Sampai di Samarinda, masalah baru muncul, mau tinggal di mana ? Di hotel ? Uang jalan saja sisanya tinggal lima ratus ribu-an. Kontrakan, kost ? juga belum ada. Akhirnya ada senior yang sudah duluan di sana dan siap menampung para pengungsi yang baru datang. Kami pun langsung menuju ke sana dan numpang beberapa hari sambil mencari kontrakan atau tempat kost yang nyaman dan dekat dengan kantor.
Besoknya, setelah bersiap-siap dan berpakaian ala kantoran, berangkatlah ke kantor baru dengan segenap perasaan yang tak tahu bagaimana bentuknya. Walaupun dulu pernah PKL, tapi hanya beberapa hari dan itu pun kebanyakan jalan-jalannya dan main-mainnya. Yang sebelumnya biasanya magang dulu di kantor pusat, jadi sedikit banyak tahu lah bagaimana sih ngantor. Tapi gak apa-apa, siap tempur saja dengan segala kondisi yang ada.

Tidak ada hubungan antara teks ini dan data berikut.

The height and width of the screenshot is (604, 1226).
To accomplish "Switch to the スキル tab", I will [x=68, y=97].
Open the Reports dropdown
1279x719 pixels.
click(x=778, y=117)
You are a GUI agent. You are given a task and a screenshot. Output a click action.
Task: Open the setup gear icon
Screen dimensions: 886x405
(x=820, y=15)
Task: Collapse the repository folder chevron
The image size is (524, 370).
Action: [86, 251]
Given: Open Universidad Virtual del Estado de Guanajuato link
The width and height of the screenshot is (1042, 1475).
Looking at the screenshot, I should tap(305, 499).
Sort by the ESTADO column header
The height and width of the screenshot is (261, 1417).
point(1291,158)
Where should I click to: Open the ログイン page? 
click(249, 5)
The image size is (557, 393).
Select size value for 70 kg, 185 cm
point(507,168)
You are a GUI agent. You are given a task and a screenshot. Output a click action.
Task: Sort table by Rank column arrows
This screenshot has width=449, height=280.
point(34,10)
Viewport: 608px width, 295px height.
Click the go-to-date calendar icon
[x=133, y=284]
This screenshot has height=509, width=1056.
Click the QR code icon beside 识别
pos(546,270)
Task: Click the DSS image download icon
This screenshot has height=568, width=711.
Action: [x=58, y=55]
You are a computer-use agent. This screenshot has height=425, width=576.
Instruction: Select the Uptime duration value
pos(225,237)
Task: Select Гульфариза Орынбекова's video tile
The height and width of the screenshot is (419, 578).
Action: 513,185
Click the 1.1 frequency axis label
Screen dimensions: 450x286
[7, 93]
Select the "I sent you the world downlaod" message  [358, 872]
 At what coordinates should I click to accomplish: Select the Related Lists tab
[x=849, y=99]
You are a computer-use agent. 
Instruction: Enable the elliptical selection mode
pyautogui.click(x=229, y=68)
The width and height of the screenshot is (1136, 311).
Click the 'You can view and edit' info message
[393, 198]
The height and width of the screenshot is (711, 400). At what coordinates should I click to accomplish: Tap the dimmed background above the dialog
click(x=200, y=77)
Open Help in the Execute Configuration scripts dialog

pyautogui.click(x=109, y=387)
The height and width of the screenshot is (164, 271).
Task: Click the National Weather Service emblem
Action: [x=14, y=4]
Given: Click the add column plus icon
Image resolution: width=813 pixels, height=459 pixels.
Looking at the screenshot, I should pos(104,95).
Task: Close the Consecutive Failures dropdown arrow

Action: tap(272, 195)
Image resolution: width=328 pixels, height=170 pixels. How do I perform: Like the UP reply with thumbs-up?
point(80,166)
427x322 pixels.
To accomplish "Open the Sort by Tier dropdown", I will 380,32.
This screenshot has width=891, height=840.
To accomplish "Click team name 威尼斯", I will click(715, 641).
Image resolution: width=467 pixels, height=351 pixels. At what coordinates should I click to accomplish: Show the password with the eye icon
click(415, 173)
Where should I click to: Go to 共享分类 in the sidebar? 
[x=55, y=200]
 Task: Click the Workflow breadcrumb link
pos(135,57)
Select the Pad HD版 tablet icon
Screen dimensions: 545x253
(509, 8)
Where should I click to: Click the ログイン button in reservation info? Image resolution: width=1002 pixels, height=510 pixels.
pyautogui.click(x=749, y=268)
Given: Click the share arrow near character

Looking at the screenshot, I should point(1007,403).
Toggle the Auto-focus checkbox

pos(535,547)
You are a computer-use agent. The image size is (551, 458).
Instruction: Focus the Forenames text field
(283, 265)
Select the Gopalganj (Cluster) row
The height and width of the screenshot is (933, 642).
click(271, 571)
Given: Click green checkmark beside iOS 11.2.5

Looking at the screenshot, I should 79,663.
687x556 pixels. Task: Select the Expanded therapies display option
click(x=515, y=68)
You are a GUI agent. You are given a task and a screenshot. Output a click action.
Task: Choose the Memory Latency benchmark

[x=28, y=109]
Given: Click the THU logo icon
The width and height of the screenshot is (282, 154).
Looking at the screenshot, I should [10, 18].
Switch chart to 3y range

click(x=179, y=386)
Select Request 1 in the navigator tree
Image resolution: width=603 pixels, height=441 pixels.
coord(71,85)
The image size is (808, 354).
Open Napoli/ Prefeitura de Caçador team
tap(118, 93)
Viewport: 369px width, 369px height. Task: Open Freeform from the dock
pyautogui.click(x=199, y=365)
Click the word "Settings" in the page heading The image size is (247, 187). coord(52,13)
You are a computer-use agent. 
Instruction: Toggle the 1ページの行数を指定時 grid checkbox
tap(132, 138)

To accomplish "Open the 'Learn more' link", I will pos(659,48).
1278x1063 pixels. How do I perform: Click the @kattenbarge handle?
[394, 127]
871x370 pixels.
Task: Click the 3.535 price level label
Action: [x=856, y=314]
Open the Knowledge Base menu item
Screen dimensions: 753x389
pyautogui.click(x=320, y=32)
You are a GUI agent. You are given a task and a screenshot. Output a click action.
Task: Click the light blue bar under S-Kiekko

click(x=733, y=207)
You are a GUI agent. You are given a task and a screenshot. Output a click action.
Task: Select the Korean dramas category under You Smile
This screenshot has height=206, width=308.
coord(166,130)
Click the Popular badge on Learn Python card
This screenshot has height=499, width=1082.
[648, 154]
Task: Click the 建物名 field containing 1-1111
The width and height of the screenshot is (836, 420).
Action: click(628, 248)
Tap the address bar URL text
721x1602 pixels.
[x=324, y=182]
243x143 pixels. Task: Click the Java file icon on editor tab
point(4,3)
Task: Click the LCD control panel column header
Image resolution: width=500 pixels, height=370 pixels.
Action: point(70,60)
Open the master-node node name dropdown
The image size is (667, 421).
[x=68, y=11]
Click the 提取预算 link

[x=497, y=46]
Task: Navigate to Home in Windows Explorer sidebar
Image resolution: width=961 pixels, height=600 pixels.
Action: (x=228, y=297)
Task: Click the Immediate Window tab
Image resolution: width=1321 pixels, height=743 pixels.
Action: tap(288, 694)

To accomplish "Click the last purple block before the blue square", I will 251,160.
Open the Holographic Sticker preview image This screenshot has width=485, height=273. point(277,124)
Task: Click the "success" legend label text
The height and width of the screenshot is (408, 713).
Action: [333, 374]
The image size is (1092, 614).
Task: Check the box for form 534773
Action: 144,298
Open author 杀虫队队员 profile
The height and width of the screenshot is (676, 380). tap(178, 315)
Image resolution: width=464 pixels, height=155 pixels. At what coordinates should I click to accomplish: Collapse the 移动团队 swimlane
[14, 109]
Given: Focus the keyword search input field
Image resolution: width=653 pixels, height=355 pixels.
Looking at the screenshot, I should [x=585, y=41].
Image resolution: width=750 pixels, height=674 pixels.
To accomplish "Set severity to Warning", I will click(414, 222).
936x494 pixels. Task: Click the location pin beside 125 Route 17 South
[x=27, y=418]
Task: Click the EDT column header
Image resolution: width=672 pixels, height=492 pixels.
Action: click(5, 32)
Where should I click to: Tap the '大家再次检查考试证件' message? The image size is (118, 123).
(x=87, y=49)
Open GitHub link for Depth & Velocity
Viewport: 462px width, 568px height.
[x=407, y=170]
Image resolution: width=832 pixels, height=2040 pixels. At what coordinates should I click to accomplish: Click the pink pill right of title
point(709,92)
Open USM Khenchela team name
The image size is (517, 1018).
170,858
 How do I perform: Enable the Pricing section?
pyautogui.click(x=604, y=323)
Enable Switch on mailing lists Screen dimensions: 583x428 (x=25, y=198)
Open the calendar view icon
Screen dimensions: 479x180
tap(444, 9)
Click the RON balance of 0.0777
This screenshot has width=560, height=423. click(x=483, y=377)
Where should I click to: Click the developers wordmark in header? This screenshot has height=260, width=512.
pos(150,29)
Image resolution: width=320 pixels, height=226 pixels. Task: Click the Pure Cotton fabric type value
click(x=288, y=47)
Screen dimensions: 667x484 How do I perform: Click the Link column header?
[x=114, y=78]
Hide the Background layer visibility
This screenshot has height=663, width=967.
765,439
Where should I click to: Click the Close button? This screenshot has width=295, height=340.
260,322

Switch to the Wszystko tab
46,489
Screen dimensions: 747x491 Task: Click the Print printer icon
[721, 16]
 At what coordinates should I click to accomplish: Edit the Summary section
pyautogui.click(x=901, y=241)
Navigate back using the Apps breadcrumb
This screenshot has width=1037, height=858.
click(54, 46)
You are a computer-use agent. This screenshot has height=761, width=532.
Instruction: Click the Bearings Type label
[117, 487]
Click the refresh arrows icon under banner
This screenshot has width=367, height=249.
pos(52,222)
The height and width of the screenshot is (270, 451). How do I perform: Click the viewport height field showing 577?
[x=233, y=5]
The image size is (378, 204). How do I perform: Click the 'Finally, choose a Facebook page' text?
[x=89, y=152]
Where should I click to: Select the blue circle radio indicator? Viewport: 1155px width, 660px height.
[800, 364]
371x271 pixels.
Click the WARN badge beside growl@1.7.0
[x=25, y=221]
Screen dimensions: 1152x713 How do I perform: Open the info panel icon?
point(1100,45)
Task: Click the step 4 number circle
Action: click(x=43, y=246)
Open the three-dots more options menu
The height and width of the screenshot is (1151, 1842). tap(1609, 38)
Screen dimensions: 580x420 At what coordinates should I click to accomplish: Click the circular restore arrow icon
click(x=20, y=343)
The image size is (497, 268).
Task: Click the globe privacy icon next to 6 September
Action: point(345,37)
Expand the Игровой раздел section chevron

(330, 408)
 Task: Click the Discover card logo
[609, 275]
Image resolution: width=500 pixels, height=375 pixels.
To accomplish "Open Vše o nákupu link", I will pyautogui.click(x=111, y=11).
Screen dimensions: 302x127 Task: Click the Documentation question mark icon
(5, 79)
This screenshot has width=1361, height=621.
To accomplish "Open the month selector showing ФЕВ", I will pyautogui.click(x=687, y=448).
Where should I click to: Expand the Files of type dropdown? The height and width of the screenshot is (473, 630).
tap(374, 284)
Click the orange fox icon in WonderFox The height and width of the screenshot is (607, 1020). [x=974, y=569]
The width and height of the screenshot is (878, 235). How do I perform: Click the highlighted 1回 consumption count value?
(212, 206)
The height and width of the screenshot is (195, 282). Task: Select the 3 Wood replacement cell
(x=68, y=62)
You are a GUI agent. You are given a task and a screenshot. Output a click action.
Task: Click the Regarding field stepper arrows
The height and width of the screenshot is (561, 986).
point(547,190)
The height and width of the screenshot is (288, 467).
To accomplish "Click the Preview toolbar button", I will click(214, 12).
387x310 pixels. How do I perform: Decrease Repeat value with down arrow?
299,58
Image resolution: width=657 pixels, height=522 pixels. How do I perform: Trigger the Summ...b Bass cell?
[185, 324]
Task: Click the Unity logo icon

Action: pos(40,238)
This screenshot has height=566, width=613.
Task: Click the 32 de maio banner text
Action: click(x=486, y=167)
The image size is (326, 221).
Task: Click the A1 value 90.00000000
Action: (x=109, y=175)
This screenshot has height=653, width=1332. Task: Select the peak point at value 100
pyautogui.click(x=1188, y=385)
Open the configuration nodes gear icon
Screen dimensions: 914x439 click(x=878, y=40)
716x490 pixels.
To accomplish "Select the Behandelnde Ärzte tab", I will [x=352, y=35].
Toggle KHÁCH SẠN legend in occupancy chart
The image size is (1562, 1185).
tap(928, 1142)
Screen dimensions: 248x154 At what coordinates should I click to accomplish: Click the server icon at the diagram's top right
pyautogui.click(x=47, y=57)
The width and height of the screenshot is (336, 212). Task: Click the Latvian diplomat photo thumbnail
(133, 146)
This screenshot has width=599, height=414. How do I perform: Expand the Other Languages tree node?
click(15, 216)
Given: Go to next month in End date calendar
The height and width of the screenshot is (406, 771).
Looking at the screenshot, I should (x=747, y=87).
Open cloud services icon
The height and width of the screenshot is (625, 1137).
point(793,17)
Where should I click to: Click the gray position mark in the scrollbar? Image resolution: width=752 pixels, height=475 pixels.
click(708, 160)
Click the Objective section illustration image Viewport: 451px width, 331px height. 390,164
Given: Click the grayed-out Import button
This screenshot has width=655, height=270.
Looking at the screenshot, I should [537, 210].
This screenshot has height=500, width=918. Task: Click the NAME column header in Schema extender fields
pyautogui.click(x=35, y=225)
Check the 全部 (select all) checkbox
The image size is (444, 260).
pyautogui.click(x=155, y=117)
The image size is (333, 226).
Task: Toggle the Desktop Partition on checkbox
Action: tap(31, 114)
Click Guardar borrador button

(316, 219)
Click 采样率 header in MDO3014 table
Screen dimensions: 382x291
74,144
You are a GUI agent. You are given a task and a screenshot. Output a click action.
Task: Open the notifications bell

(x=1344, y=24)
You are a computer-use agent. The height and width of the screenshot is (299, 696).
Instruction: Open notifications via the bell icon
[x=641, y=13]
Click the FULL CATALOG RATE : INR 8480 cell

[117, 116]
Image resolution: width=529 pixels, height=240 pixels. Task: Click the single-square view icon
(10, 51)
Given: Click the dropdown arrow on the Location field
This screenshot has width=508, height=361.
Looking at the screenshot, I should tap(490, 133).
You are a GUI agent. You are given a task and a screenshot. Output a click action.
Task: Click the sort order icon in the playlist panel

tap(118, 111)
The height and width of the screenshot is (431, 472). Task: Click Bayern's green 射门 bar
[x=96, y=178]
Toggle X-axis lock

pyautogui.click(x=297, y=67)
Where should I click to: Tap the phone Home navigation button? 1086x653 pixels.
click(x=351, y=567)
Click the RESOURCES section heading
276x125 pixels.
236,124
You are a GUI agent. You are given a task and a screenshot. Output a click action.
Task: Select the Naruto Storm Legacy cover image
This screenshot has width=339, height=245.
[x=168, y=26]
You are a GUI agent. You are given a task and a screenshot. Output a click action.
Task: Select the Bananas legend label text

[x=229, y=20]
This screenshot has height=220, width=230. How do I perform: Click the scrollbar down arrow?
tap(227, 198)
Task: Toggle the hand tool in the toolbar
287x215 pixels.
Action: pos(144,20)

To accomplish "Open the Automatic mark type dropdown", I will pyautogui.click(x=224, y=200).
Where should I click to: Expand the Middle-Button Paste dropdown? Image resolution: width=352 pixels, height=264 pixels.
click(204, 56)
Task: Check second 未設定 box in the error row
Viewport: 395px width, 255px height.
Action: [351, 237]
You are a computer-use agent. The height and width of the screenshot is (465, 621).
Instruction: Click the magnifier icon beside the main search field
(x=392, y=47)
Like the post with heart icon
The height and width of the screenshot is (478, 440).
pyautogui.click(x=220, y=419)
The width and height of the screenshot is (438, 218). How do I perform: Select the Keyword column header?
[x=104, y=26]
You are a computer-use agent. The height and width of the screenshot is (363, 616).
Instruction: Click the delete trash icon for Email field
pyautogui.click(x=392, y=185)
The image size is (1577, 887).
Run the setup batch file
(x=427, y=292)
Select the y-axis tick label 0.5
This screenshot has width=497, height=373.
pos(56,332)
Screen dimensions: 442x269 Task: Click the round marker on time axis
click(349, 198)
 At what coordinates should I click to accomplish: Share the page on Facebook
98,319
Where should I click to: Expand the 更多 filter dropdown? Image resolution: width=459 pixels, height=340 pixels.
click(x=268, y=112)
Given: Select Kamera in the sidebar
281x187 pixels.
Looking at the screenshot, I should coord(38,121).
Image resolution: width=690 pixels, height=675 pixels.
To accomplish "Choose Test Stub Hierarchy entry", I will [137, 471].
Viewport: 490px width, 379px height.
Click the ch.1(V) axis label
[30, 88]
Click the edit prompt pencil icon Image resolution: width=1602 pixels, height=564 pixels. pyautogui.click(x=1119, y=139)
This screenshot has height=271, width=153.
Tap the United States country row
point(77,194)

Lapor, menghadap Kepala Kantor. Ternyata belum datang, katanya biasanya datangnya paling jam sembilan atau jam sepuluh, alamak. Kami berlima masuk kantor ini. Memang kantor pertama saya waktu itu kata orang kantor yang kurang jelas. Tak tahu apanya yang kurang jelas. Plesetannya saja Kerja Terus Untuk Apa (???). Setelah Sang KK datang, barulah melapor dan diberi arahan ini dan itu, biasalah. Ternyata beliau seorang yang eksentrik, bahkan kata orang-orang di situ termasuk slebor juga. Kadang-kadang suka melawan instansi vertikal di atasnya. Wah, seru nih.
Kami pun dibagi tugas dan langsung hari itu diberi arahan tentang tugas yang harus dikerjakan serta tak lupa berkenalan dengan para karyawan-karyawati di situ. Saya satu Seksi dengan si Harat, Tatak, Ikoer, dan Jejen sendiri-sendiri di Seksi yang lain. Di situlah bertemu dengan Cak Irul, senior yang juga Ustadz kocak. Sekarang dia di Jakarta.
Demikianlah hari-hari pertama diisi dengan perkenalan, dengan pekerjaan baru, teman-teman kantor baru, suasana baru, lingkungan baru, dan lain-lain yang semuanya baru. Tinggal masih numpang sambil mencari tempat kost atau kontrakan yang pas, tempat dan harganya.
Ada satu pengalaman waktu numpang tinggal di sana. Suatu ketika datang senior yang kayaknya angkatan lama berkunjung ke sana. Dia datang bawa mobil sedan bro, bagus, mengkilap. Apa mereknya gak tahu. Mana tahu yang gituan, orang kampung. Sebentar di situ bicaranya tak terjangkau. Beberapa kali dia ngomong sendiri tak tahu dengan siapa. Dia pake henpon. Itu tahun 1995 lho, penghasilan saya saja waktu itu sekitar 400 ribuan. Yang bersangkutan adalah salah satu aparat instansi yang bertugas mengumpulkan pemasukan buat negara. Prihatin.